In the event of a breach in Secondary Engineering Controls, Tertiary Engineering and Administrative Controls serve as the final safeguard, relying on personnel protection and procedural measures.:
ADC processing spaces are divided into four distinct operating zones. Each zone is physically demarcated and is assigned to dedicated applications with associated PPE requirements. Operating zones (green/yellow/red/blue) may be defined with tailored PPE requirements and physical separation as described in the below table.

Automated Cleaning of Potents: Clean-in-Place (CIP) systems for potent compound–containing equipment with self-cleaning design are engineered to ensure effective decontamination while minimizing operator exposure and cross-contamination risks. These systems are engineered to prevent the cross-contamination risks commonly associated with traditional CIP setups used in conventional biologics manufacturing.
Manual Cleaning of Potents: For equipment and enclosures not compatible with Clean-in-Place (CIP) systems, validated manual cleaning procedures are implemented to ensure effective removal of potent residues.

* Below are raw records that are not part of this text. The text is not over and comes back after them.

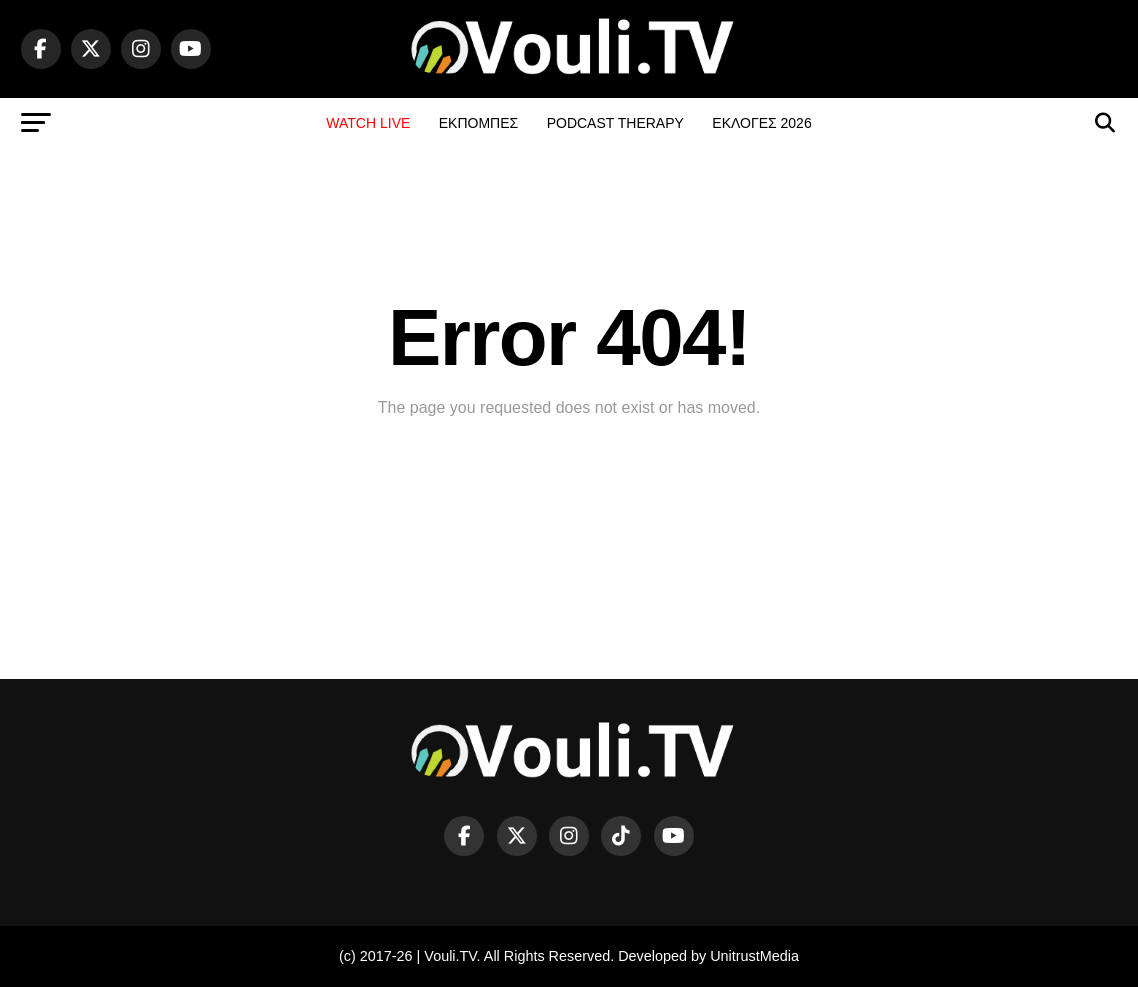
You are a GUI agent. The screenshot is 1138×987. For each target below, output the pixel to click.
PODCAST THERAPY (615, 123)
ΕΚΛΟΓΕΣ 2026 (761, 123)
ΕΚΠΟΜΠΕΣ (478, 123)
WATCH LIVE (368, 123)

Surface swab samples are collected and analyzed in the laboratory to verify that cleanliness meets established acceptance limits.
ADC manufacturing produces large amounts of potent waste generated, primarily from tangential flow filtration (TFF), chromatography processes, and, where applicable, cleaning operations involving cytotoxic compounds.

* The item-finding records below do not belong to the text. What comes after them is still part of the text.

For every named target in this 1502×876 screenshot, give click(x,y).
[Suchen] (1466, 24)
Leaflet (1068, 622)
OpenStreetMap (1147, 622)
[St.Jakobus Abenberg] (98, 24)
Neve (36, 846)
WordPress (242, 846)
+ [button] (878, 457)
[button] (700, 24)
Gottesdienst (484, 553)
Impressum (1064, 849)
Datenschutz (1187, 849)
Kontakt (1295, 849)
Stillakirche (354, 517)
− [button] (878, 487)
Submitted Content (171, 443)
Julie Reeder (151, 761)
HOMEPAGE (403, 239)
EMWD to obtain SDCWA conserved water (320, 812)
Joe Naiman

Waste is segregated by type within the processing suite, including: potent / non-potent, solid / liquid, aqueous / solvent, etc., and handled in accordance with validated safe-disposal procedures.
Potent Liquid Waste is managed using closed primary containment systems—such as hard-piped vessels, single-use tubing, and transfer lines—and is pumped into dedicated waste tanks, totes, or disposable containers for controlled removal.

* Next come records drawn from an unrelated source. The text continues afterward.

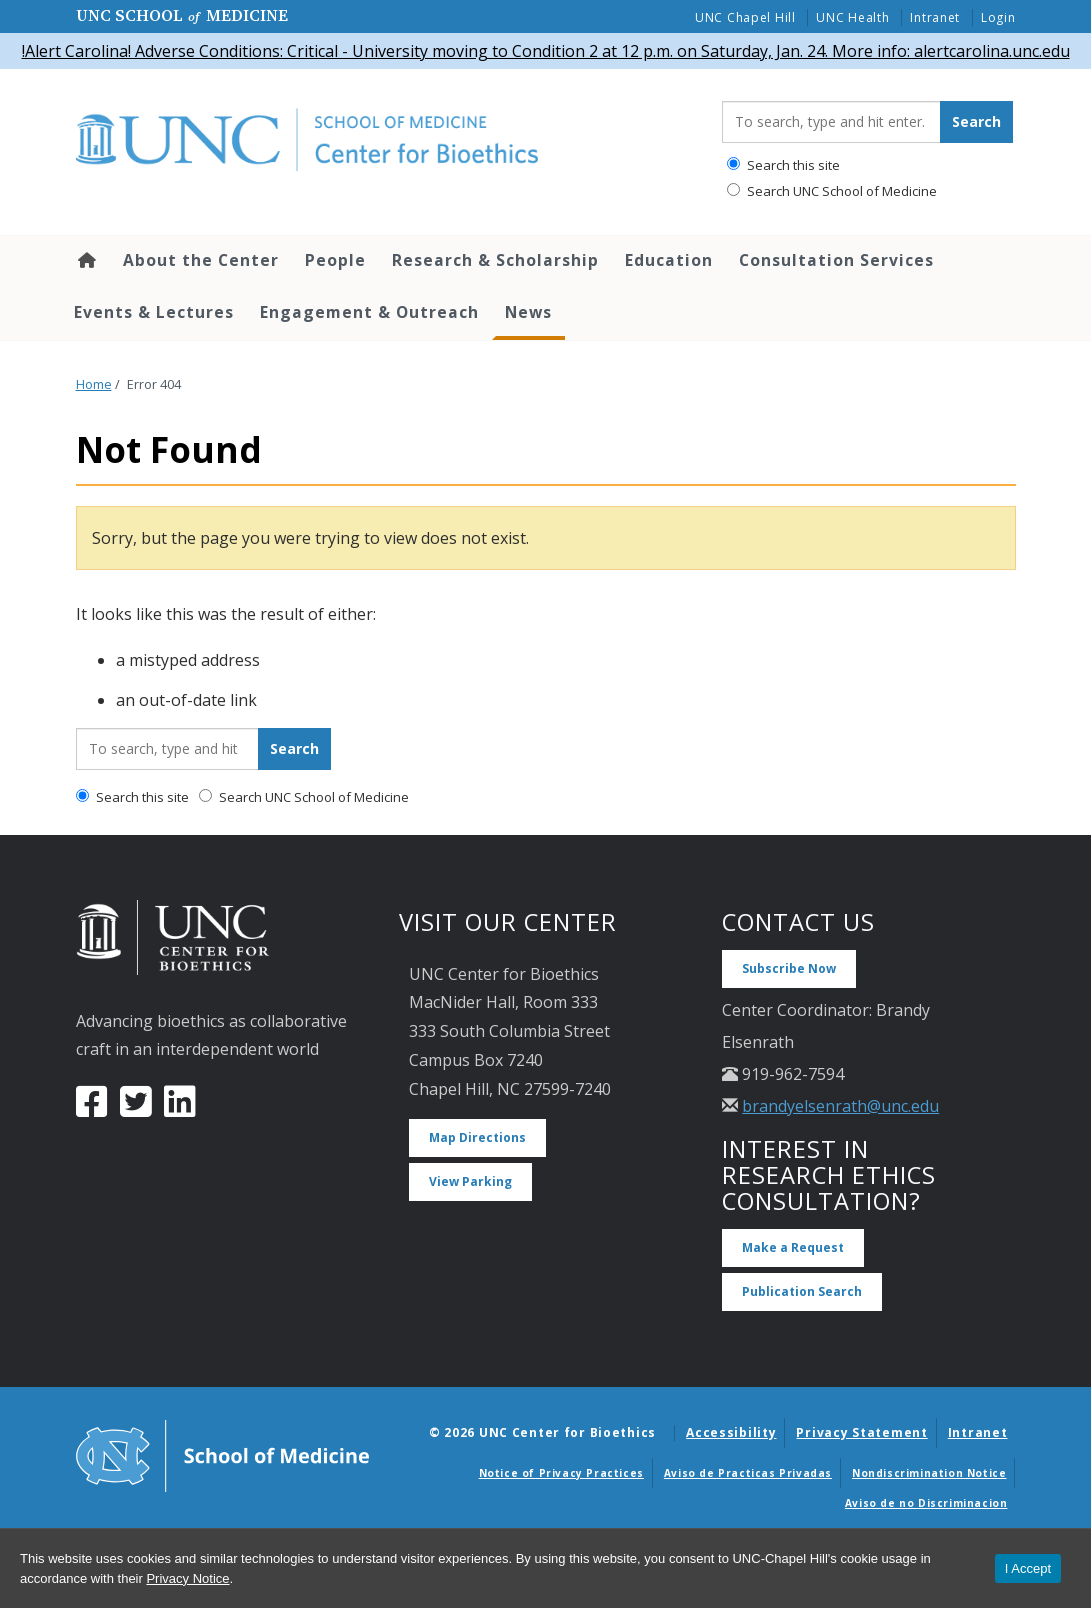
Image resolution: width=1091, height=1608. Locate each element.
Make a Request (793, 1247)
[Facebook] (92, 1109)
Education (669, 260)
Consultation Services (836, 260)
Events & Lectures (154, 312)
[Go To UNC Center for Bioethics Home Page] (384, 141)
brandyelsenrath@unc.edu (840, 1106)
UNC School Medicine (182, 15)
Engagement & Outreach (369, 312)
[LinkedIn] (180, 1109)
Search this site (783, 165)
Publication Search (802, 1291)
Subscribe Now (789, 968)
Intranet (935, 17)
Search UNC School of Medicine (832, 191)
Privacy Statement (861, 1432)
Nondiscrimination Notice (929, 1473)
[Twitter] (136, 1109)
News (528, 312)
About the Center (201, 260)
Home (85, 260)
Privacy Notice (187, 1578)
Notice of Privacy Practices (561, 1473)
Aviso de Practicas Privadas (748, 1473)
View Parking (470, 1181)
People (335, 260)
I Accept (1028, 1568)
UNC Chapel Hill (745, 17)
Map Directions (477, 1137)
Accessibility (731, 1432)
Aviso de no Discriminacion (926, 1503)
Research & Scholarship (495, 260)
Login (998, 17)
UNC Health (852, 17)
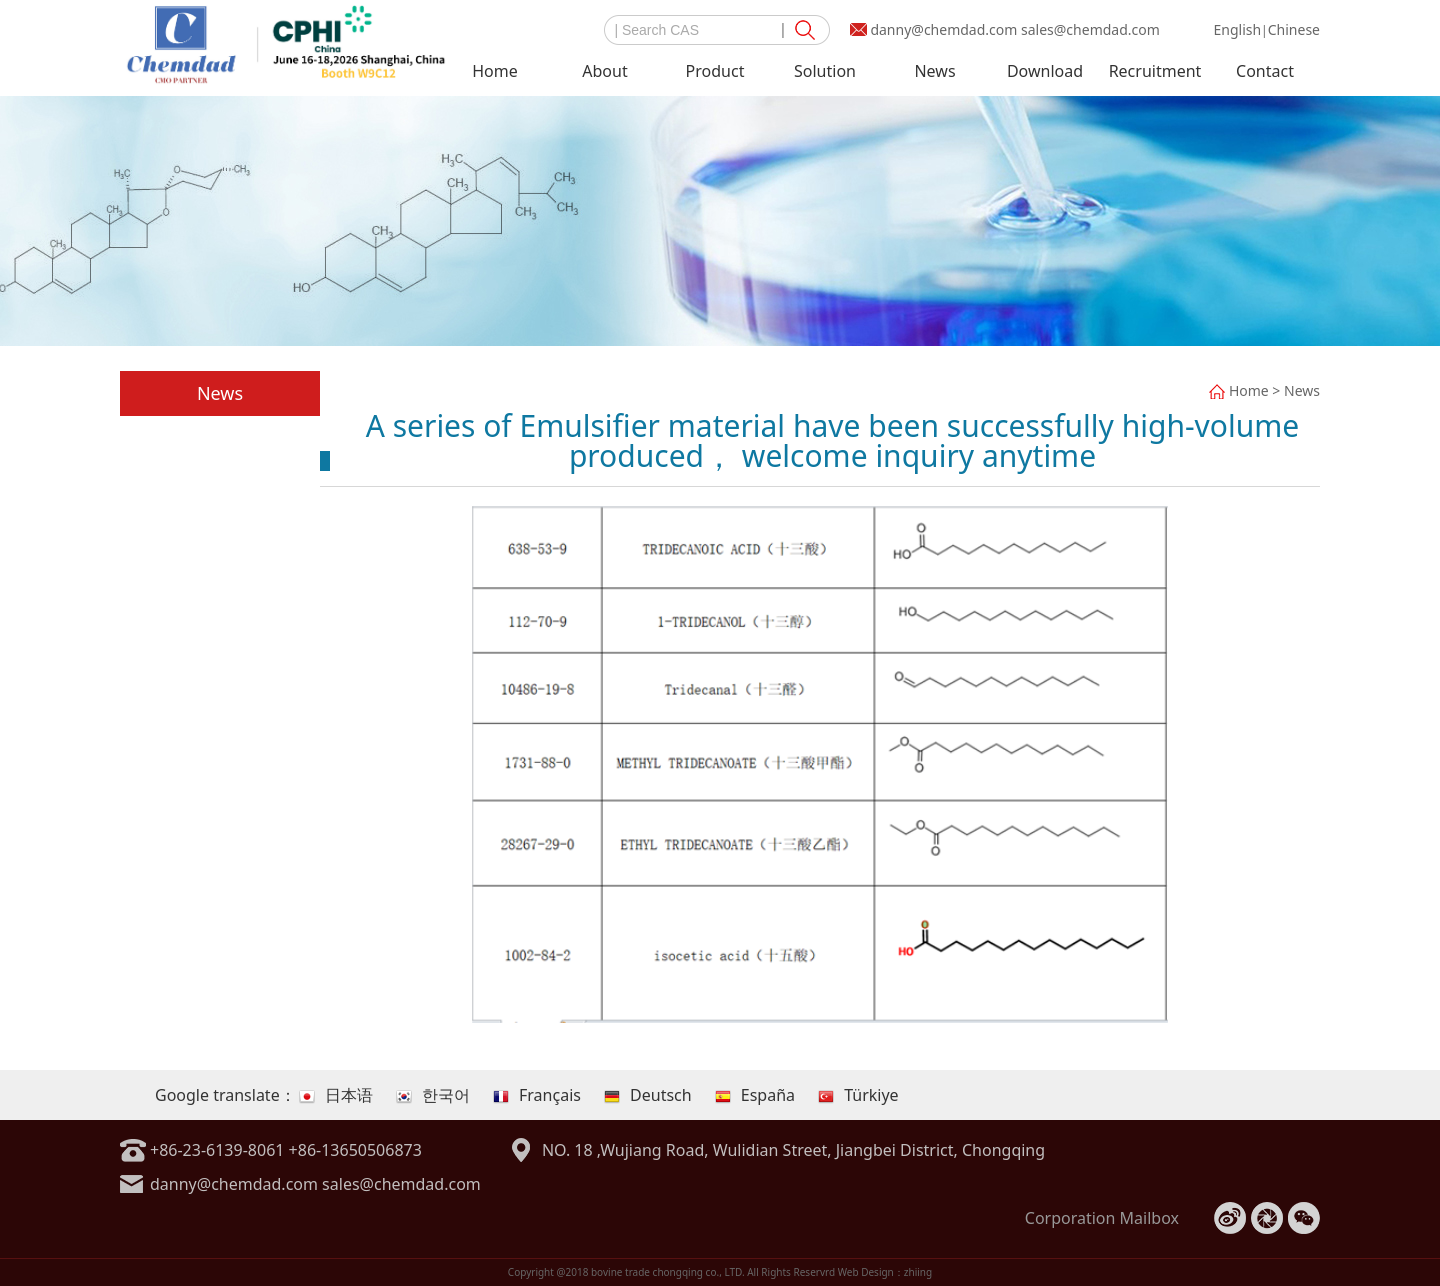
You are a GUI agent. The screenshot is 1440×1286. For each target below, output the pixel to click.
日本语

Potent Solid Waste including single-use materials like filters, tubing, wipes, and PPE contaminated with cytotoxic residues, is collected in hermetically sealable containers, double-bagged and treated as hazardous waste.
Waste Containers are all thoroughly wiped down and double-bagged prior to exiting the controlled processing area to mitigate external surface contamination.
Final Waste Storage occurs in designated hazardous waste holding areas, and removal from the facility is conducted by licensed third-party hazardous waste management specialists in compliance with regulatory requirements.
Effective material handling is critical to maintaining product quality, ensuring operator safety, and preventing cross-contamination in ADC manufacturing. Given the hazardous nature of cytotoxic payloads and the temperature sensitivity of biologic materials such as mAbs, ADC facilities must implement rigorous controls throughout the storage, staging, and internal movement of all materials.
Cytotoxic Payloads are received in rigid, double-contained packaging to prevent accidental release and operator exposure. These containers are transferred and stored exclusively in dedicated, negatively pressurized hazardous material storage areas equipped with HEPA-filtered exhaust systems.
Monoclonal Antibodies (mAbs) are temperature-sensitive biologics and are stored in validated cold storage units, typically maintained at 2–8 °C for short-term storage, or –20 to –80 °C for long-term preservation. Storage conditions are continuously monitored, with access controlled to preserve material integrity and traceability.
All materials entering the ADC manufacturing environment must comply with defined gowning, cleaning, and environmental monitoring procedures. Material flows are carefully separated from waste and personnel pathways to preserve unidirectional movement and prevent contamination across classified zones.
Manufacturing ADCs requires careful integration of containment, cleaning strategies, process flexibility, and facility design. Given the complexity of integrating specialized process equipment with high-containment systems, ergonomic workflow, and GMP facility infrastructure, engaging experienced professional support is essential to achieving a successful outcome. Proper planning and technical expertise can help ensure scalable, safe, and cost-effective solutions throughout the ADC development lifecycle.